In the introduction to Carolyn Burke’s Lee Miller: A Life, Burke writes: “Mesmerized by her features, we look at Lee Miller but not into her. We think of her as a timeless icon. To this day, her life inspires features in the same glossy magazines for which she posed – articles explaining how to re-create her ‘look.’ This approach turns the real woman into a screen on which beholders project their fantasies. Looking at her this way perpetuates the legend of Lee Miller as ‘an American free spirit wrapped in the body of a Greek Goddess’  . . . . In Lee Miller’s time, her admirers were equally spellbound by her beauty, but they also saw her as an incarnation of the modern woman – in the United States of the twenties, as a quintessential flapper; in the Paris of the thirties, as a subversive garçonne or a maddeningly free femme surrealiste – one who sparked creativity in others but played the role of muse only when it suited her, and sought, despite her lovers’ objections, to keep her energy for herself.” It is interesting how applicable this text is to Brooks — and the way we think about her today. While reading Burke’s introduction, I was surprised, as well, come across Brooks herself. Burke writes: “Breaking free of conventional roles for women, whether in traditional or avant-garde circles, Lee Miller stirred up trouble for herself and for those who loved her. Like screenwriter Anita Loos and actress Louise Brooks (whose careers she followed), she helped reshape women’s aspirations through her embrace of popular culture . . . .” Checking the index, I found this is one of nine references to the actress in the book! Though near contemporaries, I don’t think the two ever met – nor does the biographer suggest it.

As many as five of Brooks’ films were shown in Paris during the years 1929 through 1931. Loulou and Beggars of Life were both notably popular and enjoyed extended runs, while Prix de Beauté was a sensation which ran for months. Beggars of Life was seen as a novel and intrinsically American film. It first showed in Paris in late 1929, and was revived time and again as late as February 1931, when it was showing in Gaumont cinemas at the same time

The theater which some of the Surrealists likely first saw at least two of Brooks’ films was called the Ursulines. It was “one of the oldest cinemas in Paris to have kept its facade and founder’s vision” as a “venue for art and experimental cinema.” The Ursulines opened in 1926 with a program of films by André Breton, Man Ray, Fernand Léger, René Clair and Robert Desnos. Over the years it  showed a mix of both mainstream and experimental cinema. Between 1926 and 1957, a number of now-classic films premiered at the theater, such as René Clair’s Le Voyage Imaginaire and Erich Von Stroheim’s Greed. According to the Cinema Treasures website, “This little theatre with a balcony has a very charming facade looking like a romantic country house. At the beginning of talking movies, the premiere of Sternberg’s Blue Angel with Marlene Dietrich took place here, and ran 14 months.”

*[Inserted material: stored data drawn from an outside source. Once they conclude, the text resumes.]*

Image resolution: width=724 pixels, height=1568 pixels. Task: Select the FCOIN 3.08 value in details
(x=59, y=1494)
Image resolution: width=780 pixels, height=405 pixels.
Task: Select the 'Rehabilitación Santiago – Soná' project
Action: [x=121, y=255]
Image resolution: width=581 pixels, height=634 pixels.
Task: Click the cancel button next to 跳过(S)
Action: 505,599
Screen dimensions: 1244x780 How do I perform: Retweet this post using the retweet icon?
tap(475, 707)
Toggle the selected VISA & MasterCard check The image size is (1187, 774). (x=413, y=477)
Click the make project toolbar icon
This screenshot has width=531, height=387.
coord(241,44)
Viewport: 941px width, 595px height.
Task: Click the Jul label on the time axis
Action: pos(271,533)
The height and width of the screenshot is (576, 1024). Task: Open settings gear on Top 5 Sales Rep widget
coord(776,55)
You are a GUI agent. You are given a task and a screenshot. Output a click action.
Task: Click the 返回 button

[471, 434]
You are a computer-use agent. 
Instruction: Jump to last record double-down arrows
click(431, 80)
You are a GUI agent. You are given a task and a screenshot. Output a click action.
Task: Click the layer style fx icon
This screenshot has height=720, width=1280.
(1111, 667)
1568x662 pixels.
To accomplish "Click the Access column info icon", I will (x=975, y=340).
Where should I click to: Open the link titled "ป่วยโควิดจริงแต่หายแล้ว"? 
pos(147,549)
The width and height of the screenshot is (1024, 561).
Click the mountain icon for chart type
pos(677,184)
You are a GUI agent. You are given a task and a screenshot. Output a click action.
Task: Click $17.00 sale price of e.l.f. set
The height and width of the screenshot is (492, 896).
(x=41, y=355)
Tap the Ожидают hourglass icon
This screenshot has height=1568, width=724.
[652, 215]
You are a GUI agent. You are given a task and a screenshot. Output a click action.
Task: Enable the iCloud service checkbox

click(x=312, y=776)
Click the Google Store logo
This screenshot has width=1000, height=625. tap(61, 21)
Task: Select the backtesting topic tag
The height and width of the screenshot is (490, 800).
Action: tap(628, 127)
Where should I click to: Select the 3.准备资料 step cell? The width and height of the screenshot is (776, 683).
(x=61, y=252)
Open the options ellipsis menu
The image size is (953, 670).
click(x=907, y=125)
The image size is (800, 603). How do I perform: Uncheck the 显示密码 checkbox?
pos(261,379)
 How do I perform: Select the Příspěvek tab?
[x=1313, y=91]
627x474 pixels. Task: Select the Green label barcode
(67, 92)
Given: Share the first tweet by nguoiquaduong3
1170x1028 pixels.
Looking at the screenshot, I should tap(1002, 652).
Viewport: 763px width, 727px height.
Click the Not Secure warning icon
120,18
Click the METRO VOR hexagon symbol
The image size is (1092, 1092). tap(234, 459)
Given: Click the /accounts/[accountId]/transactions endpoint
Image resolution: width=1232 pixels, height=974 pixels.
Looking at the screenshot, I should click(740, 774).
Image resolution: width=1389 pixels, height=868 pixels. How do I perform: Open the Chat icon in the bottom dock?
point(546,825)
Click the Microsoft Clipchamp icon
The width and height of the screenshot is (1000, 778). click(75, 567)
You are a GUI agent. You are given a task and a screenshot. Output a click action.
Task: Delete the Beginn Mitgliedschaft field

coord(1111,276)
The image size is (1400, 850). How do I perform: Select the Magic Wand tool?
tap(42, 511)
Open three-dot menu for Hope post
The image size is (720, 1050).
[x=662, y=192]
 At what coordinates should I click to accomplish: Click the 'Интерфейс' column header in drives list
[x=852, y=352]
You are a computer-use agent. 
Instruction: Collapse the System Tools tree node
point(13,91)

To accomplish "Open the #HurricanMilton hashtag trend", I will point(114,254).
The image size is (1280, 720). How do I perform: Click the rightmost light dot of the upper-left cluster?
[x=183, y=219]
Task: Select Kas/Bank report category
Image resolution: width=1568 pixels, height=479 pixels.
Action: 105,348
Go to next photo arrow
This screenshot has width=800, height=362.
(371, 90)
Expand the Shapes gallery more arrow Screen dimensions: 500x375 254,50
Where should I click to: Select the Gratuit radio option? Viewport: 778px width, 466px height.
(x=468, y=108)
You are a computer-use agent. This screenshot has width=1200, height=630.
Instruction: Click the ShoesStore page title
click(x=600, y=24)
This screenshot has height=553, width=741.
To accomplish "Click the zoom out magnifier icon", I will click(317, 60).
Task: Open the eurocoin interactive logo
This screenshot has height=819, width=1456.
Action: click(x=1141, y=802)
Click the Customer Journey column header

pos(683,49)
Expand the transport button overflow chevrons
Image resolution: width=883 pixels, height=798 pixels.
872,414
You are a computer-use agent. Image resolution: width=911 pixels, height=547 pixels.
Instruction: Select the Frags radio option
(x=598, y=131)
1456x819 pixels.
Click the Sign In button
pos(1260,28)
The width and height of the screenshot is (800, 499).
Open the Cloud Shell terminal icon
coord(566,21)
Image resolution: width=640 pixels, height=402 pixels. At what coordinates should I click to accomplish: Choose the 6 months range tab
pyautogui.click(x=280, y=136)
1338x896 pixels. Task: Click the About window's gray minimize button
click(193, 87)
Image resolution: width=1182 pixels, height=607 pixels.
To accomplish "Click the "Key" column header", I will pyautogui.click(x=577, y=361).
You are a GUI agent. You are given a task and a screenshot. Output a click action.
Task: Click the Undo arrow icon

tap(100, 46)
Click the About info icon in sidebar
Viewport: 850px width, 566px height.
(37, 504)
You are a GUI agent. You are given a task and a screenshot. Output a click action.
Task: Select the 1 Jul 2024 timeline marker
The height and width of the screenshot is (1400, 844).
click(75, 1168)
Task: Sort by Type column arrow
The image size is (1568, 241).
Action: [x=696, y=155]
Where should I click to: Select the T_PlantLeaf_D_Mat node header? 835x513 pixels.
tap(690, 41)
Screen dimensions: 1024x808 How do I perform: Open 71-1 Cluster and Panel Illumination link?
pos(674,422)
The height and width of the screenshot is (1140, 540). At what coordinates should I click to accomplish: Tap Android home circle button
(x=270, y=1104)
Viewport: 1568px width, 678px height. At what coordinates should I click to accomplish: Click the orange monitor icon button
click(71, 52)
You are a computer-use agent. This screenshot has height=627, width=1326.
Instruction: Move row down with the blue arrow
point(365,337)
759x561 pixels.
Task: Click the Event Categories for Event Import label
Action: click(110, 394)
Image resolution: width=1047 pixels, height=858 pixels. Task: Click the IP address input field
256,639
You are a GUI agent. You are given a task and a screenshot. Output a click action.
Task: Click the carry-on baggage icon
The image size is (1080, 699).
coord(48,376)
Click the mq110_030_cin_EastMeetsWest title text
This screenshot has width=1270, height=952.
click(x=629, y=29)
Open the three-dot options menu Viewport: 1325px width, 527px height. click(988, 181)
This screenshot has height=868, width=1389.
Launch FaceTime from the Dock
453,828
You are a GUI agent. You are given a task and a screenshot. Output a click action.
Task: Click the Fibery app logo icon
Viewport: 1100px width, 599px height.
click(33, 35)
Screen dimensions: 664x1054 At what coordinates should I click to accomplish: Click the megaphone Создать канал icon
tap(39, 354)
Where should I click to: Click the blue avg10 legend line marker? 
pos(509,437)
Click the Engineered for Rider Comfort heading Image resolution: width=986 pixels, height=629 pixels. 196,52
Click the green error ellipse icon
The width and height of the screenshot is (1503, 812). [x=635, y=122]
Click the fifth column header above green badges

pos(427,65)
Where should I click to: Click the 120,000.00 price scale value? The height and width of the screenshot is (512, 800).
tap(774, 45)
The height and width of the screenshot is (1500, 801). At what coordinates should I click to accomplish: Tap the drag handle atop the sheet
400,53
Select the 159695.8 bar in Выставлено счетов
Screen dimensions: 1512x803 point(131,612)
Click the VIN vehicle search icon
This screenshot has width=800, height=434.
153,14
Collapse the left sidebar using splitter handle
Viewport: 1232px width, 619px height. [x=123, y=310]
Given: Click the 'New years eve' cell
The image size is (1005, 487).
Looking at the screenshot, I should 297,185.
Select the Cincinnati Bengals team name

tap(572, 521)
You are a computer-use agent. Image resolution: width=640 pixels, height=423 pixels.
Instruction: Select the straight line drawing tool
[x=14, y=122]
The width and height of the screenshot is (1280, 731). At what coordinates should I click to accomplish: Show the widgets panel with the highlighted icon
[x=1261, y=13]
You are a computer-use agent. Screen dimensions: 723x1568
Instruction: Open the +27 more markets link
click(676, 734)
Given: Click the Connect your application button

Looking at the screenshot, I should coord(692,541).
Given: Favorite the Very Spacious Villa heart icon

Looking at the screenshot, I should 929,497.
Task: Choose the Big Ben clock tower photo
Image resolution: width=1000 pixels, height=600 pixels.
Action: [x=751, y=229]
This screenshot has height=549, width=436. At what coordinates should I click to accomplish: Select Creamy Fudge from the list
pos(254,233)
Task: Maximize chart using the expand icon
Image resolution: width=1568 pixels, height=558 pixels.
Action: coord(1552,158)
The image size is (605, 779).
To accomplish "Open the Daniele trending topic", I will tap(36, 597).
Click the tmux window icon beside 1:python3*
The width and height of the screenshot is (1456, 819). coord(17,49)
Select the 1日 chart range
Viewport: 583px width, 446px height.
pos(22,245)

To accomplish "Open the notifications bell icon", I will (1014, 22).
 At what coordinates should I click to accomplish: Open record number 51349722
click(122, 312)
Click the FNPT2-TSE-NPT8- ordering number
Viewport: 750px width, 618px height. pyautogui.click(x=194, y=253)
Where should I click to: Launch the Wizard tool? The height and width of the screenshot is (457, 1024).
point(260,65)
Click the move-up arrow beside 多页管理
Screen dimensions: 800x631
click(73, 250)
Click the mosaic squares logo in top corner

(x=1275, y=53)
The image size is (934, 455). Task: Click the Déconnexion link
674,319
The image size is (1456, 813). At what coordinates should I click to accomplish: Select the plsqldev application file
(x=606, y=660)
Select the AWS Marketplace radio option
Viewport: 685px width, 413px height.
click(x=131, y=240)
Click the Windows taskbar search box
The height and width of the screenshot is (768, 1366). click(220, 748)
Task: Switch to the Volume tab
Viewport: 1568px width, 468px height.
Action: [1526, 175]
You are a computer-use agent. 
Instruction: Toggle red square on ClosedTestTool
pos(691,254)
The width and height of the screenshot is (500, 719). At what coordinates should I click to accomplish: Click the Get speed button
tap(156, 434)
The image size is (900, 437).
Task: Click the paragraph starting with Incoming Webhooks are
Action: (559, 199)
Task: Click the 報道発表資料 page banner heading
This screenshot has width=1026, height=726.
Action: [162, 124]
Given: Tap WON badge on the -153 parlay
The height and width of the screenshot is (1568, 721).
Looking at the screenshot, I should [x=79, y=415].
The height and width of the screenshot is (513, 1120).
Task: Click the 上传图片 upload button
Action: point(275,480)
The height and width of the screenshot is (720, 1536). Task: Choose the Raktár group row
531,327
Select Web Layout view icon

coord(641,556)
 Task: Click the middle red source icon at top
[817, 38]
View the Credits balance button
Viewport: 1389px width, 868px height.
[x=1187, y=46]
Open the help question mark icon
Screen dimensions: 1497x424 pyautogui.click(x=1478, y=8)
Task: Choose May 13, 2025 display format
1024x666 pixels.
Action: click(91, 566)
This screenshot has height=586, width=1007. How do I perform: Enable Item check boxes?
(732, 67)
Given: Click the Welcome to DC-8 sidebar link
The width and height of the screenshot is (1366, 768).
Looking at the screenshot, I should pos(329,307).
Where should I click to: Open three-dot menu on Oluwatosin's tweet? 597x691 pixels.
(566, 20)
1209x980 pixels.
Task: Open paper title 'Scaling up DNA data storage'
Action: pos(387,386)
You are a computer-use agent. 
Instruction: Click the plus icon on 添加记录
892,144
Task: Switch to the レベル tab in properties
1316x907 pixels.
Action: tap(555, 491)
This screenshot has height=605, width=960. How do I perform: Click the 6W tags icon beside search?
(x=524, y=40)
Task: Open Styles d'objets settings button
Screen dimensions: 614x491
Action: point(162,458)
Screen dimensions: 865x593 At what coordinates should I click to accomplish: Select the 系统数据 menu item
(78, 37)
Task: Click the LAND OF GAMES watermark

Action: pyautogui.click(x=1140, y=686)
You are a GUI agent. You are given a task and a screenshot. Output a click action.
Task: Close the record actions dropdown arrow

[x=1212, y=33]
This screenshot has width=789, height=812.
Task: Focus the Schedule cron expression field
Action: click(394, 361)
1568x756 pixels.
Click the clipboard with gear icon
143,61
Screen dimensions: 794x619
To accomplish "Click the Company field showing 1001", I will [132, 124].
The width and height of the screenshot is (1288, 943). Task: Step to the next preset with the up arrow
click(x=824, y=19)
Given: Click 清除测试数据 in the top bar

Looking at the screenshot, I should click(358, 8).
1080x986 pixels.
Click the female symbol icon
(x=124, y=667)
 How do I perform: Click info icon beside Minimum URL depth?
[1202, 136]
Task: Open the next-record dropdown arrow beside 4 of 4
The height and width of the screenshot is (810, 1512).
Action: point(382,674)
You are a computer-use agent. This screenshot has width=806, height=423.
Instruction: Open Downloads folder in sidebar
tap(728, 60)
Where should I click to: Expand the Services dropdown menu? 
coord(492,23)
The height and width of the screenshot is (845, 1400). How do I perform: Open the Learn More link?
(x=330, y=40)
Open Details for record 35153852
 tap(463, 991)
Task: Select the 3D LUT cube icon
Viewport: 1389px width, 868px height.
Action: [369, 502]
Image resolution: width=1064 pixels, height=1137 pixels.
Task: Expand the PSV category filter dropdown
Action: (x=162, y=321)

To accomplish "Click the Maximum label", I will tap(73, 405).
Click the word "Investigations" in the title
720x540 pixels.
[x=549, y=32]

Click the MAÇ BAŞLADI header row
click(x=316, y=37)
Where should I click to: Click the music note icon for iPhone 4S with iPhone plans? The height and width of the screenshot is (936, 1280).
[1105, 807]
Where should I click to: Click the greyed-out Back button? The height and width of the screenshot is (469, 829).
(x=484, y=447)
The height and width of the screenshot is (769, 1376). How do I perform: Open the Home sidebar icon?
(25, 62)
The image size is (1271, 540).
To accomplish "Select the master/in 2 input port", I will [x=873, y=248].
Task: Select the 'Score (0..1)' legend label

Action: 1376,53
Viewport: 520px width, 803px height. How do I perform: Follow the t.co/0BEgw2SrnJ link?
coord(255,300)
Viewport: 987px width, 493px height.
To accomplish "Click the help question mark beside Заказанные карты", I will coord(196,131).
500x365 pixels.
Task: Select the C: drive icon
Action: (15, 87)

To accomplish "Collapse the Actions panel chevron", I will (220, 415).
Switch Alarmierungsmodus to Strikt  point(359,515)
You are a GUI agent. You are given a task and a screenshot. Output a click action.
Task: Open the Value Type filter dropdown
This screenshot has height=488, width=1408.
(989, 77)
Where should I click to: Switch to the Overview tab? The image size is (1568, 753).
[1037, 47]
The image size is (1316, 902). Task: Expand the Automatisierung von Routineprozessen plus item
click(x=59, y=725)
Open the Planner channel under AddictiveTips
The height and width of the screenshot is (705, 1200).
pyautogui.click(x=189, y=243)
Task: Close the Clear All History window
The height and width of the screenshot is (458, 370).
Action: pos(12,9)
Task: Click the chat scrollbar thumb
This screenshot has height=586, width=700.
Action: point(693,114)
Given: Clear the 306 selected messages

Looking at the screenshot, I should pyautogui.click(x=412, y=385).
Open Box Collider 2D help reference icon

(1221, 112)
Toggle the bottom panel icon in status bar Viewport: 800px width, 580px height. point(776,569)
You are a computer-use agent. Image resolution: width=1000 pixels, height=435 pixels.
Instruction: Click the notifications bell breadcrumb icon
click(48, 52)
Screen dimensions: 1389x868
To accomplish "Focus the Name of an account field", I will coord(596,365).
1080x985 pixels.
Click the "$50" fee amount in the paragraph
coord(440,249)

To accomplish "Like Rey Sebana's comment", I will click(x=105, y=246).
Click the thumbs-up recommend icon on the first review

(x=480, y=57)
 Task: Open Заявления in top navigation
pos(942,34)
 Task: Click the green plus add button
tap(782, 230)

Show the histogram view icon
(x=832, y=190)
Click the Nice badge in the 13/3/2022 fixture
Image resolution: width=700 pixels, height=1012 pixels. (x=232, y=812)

Ursulines ad Ursulines ad Ursulines ad
Ursulines theater, Fall 1928
A Girl in Every Port with Man Ray’s L’Etoile de Mer
and Georges Lacombe’s La Zone
Ursulines theater, November 1930
Joyless Street with two Louise Brooks’ films
and 10 minutes of avant-garde cinema
Ursulines theater, December 1930
Diary of a Lost Girl closes ahead of the premiere of
Josef von Sternberg’s The Blue Angel

 

The Louise Brooks film that might well have introduced the actress to the Surrealist was likely A Girl in Every Port, which writer Blaise Cendrars called “the first appearance of contemporary cinema”. The film debuted in Paris at the Ursulines, a kind of cinematic home to the Surrealists. Man Ray likely saw A Girl in Every Port (which kept its English-language title in France) at the Ursulines when it shared the bill with his surrealist short, L’Etoile de Mer, during the months of October, November, and December of 1928. L’Etoile de Mer (The Starfish) was scripted by the surrealist poet Robert Desnos and stars Desnos and Alice Prin, who was better known as Kiki de Montparnasse. Another Brooks film which showed at the Ursulines was Le Journal d’une Fille Perdue (The Diary of a Lost Girl). It played at different theaters throughout 1930, and at one time was shown as part of a trippple bill which began with G.W. Pabst’s Joyless Street, followed by Howard Hawk’s A Girl in Every Port, and ending with G.W. Pabst’s Diary of a Lost Girl.

A Girl in Every Port

The French weren’t the only exhibitors to pair a surrealist film with a Louise Brooks film. Such a match also occurred in Barcelona, Spain — as seen in the advertisement above when A Girl in Every Port (under the Catalonian title Una xicota a cada port) was paired with the Salvador Dali – Luis Bunuel film, Le Chien Andalou (An Andalusian Dog). Notably, A Girl in Every Port is described in the ad as an avant-garde film. I will end this page with a chance discovery from a while back. It also comes from a Catalonian newspaper which features an article about Beggars of Life (as Captaires de Vida) which by chance sits next to an article about a young Dali (pictured center of page).

El Cinema


FURTHER READING:

There are many books on Surrealism and the Surrealists, including a few that focus on their movie making and writings on cinema. Here are some that I found useful and own.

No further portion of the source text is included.